[MD] Philosophy as Biography
Matt Kundert
pirsigaffliction at hotmail.com
Sat Nov 12 10:58:12 PST 2011
Ron said:
Because the story is the idea.
Matt:
That's a pretty good pithy summary. It encapsulates Pirsig's mythos
over logos argument. The mythos/story is the logos/idea.
Technically, though, it should be--and this points us toward what
Pirsig meant by a "new rationality"--mythos over eidos.
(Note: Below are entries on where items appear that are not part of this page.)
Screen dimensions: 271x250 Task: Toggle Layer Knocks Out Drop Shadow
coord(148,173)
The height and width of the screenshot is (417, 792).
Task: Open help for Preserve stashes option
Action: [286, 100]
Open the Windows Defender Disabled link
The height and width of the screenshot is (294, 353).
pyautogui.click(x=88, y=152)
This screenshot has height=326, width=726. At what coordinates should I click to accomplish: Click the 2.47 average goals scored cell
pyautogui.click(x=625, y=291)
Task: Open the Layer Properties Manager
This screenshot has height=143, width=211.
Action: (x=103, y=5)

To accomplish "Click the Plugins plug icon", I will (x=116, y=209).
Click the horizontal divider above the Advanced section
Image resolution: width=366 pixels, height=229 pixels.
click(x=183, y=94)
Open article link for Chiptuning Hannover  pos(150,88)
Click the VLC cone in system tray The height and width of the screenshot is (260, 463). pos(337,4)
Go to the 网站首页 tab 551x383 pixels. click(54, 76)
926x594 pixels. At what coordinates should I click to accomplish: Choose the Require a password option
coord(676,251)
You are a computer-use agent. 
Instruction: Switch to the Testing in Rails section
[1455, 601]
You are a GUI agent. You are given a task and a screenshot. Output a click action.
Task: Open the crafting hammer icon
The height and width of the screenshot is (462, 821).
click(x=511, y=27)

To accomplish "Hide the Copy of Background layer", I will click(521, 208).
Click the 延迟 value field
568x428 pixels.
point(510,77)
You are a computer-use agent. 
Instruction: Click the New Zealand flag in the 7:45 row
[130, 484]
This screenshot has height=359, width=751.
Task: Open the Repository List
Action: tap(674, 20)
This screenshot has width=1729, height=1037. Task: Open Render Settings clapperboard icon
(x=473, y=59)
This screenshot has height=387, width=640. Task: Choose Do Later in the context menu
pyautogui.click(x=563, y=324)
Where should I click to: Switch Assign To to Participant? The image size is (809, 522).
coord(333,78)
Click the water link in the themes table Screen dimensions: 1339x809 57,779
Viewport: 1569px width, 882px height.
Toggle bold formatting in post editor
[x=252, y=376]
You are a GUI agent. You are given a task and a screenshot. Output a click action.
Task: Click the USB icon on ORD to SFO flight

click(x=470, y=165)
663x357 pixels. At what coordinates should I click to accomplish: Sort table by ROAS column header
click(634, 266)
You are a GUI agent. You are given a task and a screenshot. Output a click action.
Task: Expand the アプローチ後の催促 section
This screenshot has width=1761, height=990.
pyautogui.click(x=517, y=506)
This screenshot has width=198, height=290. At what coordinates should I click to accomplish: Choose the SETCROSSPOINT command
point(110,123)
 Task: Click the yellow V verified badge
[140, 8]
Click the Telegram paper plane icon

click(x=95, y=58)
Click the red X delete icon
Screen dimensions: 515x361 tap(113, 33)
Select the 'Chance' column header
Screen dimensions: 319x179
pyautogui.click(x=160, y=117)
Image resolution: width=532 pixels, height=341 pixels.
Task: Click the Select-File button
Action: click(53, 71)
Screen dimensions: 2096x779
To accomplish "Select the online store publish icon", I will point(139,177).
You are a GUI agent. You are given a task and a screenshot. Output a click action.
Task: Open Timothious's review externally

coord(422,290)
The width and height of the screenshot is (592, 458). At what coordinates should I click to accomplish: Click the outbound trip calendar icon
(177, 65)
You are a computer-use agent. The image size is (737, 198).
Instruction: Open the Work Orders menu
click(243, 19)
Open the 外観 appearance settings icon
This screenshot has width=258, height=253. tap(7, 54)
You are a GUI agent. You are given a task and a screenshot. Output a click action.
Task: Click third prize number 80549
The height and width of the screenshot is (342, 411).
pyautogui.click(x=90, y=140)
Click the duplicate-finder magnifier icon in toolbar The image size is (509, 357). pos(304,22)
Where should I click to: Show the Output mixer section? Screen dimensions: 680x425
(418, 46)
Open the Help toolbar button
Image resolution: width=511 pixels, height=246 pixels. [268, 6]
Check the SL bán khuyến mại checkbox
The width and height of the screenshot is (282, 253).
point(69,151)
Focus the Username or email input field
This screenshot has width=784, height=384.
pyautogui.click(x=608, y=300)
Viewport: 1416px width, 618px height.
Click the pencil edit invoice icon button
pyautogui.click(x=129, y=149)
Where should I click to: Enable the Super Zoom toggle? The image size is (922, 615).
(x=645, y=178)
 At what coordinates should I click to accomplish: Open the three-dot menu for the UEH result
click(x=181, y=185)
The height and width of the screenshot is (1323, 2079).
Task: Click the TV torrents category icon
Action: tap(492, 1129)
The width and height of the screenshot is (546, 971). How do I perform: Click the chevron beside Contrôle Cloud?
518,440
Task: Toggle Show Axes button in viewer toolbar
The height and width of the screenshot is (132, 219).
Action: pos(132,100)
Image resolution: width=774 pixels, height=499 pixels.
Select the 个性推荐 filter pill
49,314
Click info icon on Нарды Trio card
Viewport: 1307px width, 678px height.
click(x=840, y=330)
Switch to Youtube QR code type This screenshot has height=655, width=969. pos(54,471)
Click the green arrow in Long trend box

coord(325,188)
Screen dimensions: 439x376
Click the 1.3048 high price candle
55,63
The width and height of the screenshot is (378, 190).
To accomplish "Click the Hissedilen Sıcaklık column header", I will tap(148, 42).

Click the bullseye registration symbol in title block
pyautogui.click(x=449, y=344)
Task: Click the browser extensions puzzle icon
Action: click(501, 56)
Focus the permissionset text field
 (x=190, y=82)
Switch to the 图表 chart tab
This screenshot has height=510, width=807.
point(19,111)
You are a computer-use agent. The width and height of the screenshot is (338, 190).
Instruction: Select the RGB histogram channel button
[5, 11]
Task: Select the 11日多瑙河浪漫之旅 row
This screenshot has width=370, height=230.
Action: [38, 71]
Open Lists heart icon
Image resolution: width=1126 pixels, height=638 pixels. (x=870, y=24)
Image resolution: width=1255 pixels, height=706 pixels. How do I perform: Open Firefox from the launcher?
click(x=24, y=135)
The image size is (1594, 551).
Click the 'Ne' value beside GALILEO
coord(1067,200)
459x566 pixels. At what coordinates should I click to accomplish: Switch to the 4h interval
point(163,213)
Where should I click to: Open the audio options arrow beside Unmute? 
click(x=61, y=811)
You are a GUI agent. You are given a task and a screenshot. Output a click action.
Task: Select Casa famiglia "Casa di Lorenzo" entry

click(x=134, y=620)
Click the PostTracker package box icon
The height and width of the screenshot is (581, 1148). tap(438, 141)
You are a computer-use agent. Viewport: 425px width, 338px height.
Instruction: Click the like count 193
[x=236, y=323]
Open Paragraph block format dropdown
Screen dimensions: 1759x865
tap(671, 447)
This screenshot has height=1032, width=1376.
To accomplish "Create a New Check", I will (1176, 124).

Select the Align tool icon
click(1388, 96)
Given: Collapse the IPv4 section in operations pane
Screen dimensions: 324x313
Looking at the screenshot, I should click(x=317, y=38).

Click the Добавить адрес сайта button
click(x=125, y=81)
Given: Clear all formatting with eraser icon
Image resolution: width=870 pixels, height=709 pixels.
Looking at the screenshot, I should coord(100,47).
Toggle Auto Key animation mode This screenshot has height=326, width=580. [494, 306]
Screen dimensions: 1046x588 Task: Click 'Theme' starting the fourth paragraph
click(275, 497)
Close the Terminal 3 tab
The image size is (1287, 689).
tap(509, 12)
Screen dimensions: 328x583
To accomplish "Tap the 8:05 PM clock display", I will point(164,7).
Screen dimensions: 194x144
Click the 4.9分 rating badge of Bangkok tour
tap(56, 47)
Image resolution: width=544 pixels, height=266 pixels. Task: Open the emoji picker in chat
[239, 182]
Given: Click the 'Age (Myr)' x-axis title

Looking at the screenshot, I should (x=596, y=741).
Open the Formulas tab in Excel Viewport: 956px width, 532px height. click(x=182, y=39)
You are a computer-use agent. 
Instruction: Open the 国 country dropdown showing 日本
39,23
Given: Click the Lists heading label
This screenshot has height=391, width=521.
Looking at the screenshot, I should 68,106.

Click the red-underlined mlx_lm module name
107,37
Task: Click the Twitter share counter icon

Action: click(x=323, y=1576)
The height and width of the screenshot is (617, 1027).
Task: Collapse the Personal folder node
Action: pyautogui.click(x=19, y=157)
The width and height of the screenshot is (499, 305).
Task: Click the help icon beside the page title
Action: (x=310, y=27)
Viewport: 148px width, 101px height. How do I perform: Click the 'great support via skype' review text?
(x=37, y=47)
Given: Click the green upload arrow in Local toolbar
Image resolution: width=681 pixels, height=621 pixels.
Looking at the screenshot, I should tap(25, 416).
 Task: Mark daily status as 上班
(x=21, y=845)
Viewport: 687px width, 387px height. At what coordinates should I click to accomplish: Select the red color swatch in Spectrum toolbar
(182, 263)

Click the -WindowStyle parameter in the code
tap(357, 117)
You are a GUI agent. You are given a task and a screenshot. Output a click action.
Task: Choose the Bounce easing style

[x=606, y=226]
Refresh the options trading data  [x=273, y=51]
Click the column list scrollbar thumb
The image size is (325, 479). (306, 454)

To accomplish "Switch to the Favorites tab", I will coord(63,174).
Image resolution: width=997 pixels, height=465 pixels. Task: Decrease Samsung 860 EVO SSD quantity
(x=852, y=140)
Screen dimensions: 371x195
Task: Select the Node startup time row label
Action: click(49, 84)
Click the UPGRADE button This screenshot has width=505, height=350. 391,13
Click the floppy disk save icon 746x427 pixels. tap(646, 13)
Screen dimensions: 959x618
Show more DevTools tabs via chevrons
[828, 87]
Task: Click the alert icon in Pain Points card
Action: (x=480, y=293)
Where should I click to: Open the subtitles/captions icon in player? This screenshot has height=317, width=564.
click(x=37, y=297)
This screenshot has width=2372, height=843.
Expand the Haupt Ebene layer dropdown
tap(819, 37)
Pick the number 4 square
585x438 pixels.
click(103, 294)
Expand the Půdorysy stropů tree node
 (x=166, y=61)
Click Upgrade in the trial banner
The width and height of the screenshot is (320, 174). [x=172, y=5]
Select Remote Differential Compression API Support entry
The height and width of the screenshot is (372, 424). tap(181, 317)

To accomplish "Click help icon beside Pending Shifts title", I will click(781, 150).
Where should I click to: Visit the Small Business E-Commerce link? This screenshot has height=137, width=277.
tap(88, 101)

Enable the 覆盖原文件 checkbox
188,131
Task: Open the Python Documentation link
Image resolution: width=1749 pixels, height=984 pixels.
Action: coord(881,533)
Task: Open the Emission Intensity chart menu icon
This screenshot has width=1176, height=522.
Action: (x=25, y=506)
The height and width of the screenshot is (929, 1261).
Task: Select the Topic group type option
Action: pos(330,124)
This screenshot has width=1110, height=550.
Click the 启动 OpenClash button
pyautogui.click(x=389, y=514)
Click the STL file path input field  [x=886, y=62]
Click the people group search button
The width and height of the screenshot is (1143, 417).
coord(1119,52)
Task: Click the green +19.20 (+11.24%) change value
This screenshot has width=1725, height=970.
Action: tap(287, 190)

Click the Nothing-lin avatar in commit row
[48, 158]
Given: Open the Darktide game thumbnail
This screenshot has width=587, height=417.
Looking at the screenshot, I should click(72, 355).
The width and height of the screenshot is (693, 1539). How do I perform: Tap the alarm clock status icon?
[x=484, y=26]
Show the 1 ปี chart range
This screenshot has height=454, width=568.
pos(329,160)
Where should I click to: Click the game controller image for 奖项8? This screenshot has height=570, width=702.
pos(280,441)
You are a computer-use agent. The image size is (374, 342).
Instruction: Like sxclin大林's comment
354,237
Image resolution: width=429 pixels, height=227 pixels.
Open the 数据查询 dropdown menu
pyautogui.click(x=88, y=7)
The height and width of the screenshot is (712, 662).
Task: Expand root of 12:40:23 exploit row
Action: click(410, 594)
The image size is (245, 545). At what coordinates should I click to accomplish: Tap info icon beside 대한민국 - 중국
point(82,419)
Mythos,
where we get "myth," can just mean "story" or "narrative" in the
Greek. "Eidos" is Greek for "Form," and Plato oscillates in the
Republic between the Greek "eidos" and "idea" to articulate his
Theory of Forms, but both are from the same word-family, and
rooted in the sense of sight.
Mythos, on the other hand, originally meant "a speech," just as
logos does. Logos is an exceptionally flexible word in the ancient
Greek, meaning speech, story, discourse, word, argument, reason.
It can also mean, as many translators of Plato's epistemological
tract the Theaetetus have it, "an account."
If we see Pirsig as articulating a mythos-over-eidos argument, we
can see him as trying to offer a new logos for logos--a new
account for accounting. A good account, on his new model, would
include both a story and abstract reasoning.